#### TO DO
Output all of the data verbatim.
===
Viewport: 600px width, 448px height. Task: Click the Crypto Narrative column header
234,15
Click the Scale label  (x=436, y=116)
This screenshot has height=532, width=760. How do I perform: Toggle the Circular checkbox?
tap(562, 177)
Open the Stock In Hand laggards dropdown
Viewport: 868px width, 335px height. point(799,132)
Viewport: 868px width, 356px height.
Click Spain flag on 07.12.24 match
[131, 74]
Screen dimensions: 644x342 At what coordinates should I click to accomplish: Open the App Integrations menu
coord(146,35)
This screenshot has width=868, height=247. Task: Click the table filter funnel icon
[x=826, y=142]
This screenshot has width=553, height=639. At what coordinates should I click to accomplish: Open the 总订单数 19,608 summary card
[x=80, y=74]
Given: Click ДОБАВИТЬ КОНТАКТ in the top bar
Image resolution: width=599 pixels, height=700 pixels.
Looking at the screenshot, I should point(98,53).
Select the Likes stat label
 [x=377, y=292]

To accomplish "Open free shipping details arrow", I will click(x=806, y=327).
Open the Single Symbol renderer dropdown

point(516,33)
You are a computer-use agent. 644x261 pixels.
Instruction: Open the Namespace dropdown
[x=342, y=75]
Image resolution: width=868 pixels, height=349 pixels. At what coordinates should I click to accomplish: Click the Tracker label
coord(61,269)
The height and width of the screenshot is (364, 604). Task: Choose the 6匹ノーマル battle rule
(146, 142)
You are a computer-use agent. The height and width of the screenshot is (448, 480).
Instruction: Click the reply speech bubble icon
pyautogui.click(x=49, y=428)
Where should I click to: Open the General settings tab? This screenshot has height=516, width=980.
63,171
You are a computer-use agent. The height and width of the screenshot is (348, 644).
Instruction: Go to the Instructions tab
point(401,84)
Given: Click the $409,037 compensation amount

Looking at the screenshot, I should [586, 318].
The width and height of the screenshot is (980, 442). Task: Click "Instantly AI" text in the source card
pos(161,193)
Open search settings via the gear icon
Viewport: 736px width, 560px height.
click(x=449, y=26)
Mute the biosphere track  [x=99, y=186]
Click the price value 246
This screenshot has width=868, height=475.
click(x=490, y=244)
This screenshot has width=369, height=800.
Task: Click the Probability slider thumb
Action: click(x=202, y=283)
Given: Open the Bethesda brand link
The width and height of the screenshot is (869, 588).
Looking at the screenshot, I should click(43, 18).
===
#### RESULT FOR THIS EXERCISE
Viewport: 600px width, 448px height. Task: Click the Crypto Narrative column header
234,15
Click the Scale label  (x=436, y=116)
This screenshot has height=532, width=760. How do I perform: Toggle the Circular checkbox?
tap(562, 177)
Open the Stock In Hand laggards dropdown
Viewport: 868px width, 335px height. point(799,132)
Viewport: 868px width, 356px height.
Click Spain flag on 07.12.24 match
[131, 74]
Screen dimensions: 644x342 At what coordinates should I click to accomplish: Open the App Integrations menu
coord(146,35)
This screenshot has width=868, height=247. Task: Click the table filter funnel icon
[x=826, y=142]
This screenshot has width=553, height=639. At what coordinates should I click to accomplish: Open the 总订单数 19,608 summary card
[x=80, y=74]
Given: Click ДОБАВИТЬ КОНТАКТ in the top bar
Image resolution: width=599 pixels, height=700 pixels.
Looking at the screenshot, I should point(98,53).
Select the Likes stat label
 [x=377, y=292]

To accomplish "Open free shipping details arrow", I will click(x=806, y=327).
Open the Single Symbol renderer dropdown

point(516,33)
You are a computer-use agent. 644x261 pixels.
Instruction: Open the Namespace dropdown
[x=342, y=75]
Image resolution: width=868 pixels, height=349 pixels. At what coordinates should I click to accomplish: Click the Tracker label
coord(61,269)
The height and width of the screenshot is (364, 604). Task: Choose the 6匹ノーマル battle rule
(146, 142)
You are a computer-use agent. The height and width of the screenshot is (448, 480).
Instruction: Click the reply speech bubble icon
pyautogui.click(x=49, y=428)
Where should I click to: Open the General settings tab? This screenshot has height=516, width=980.
63,171
You are a computer-use agent. The height and width of the screenshot is (348, 644).
Instruction: Go to the Instructions tab
point(401,84)
Given: Click the $409,037 compensation amount

Looking at the screenshot, I should [586, 318].
The width and height of the screenshot is (980, 442). Task: Click "Instantly AI" text in the source card
pos(161,193)
Open search settings via the gear icon
Viewport: 736px width, 560px height.
click(x=449, y=26)
Mute the biosphere track  [x=99, y=186]
Click the price value 246
This screenshot has width=868, height=475.
click(x=490, y=244)
This screenshot has width=369, height=800.
Task: Click the Probability slider thumb
Action: click(x=202, y=283)
Given: Open the Bethesda brand link
The width and height of the screenshot is (869, 588).
Looking at the screenshot, I should click(43, 18).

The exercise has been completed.